Data listing -
......

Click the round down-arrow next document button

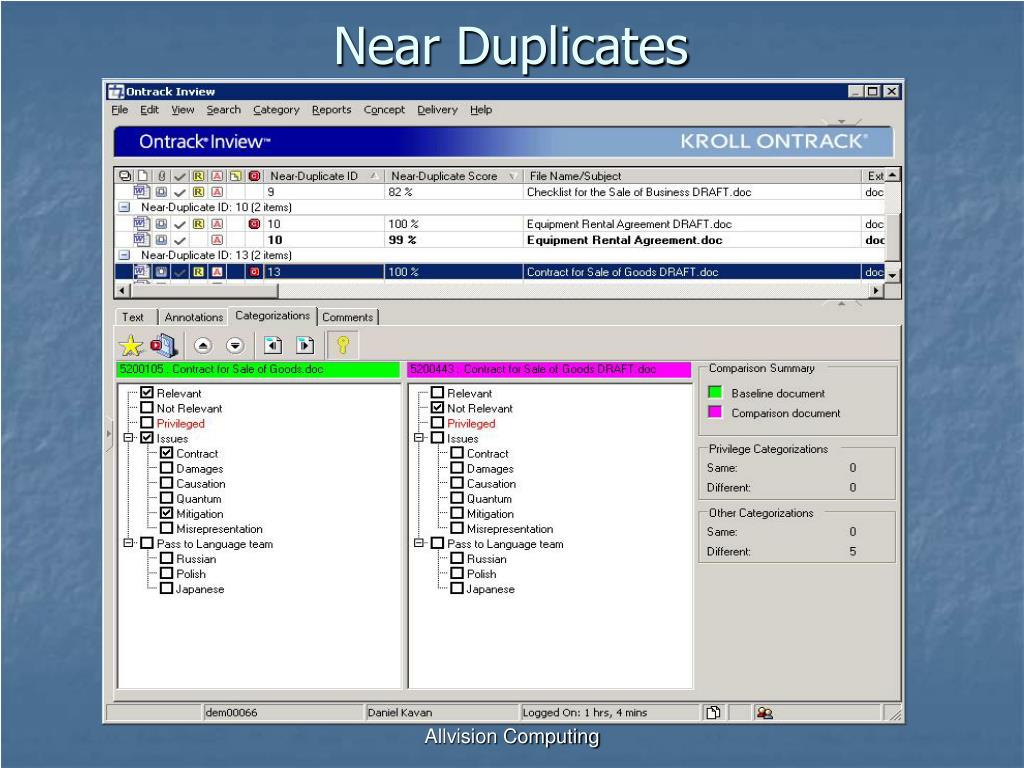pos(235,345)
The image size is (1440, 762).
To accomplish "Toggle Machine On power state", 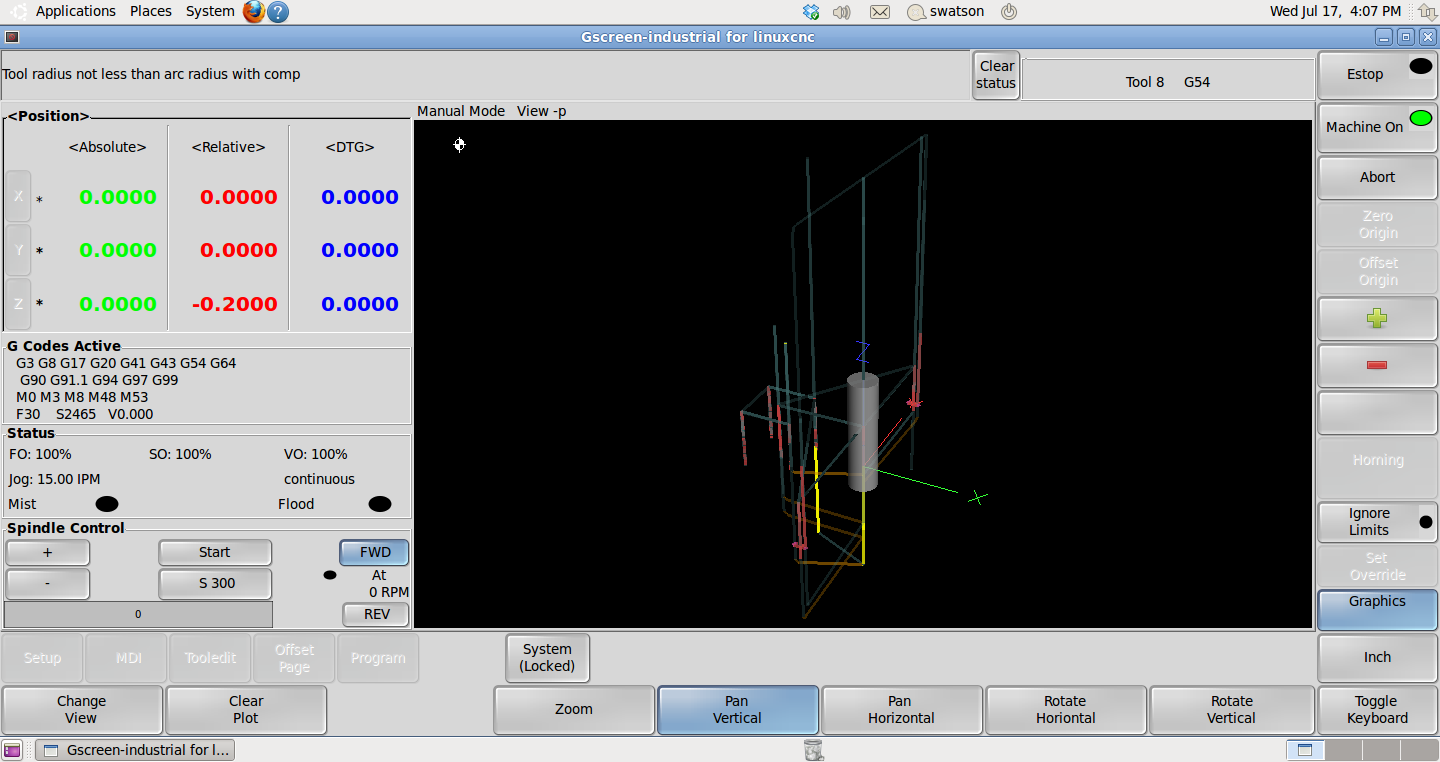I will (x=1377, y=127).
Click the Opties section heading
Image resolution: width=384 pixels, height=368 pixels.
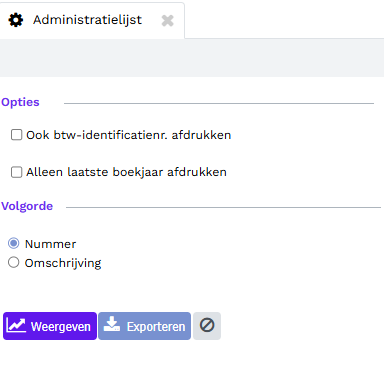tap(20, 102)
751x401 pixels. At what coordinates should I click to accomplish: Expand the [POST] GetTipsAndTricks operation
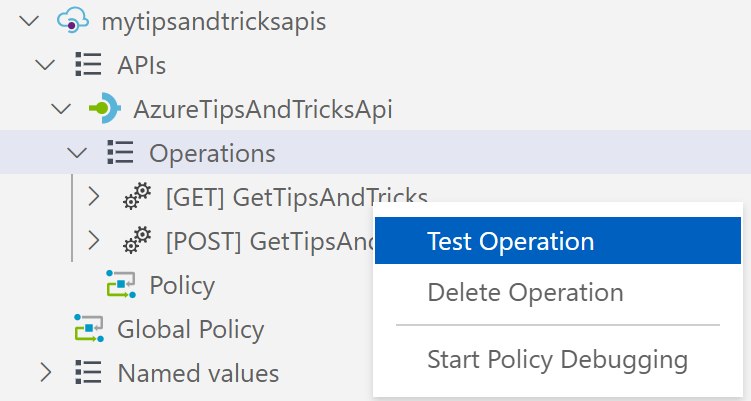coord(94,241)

......

The required output is the lines from the one containing "Image resolution: width=384" through the end of the data, printed exactly, with no pictures.

Response to the exercise -
Image resolution: width=384 pixels, height=368 pixels.
tap(20, 102)
751x401 pixels. At what coordinates should I click to accomplish: Expand the [POST] GetTipsAndTricks operation
coord(94,241)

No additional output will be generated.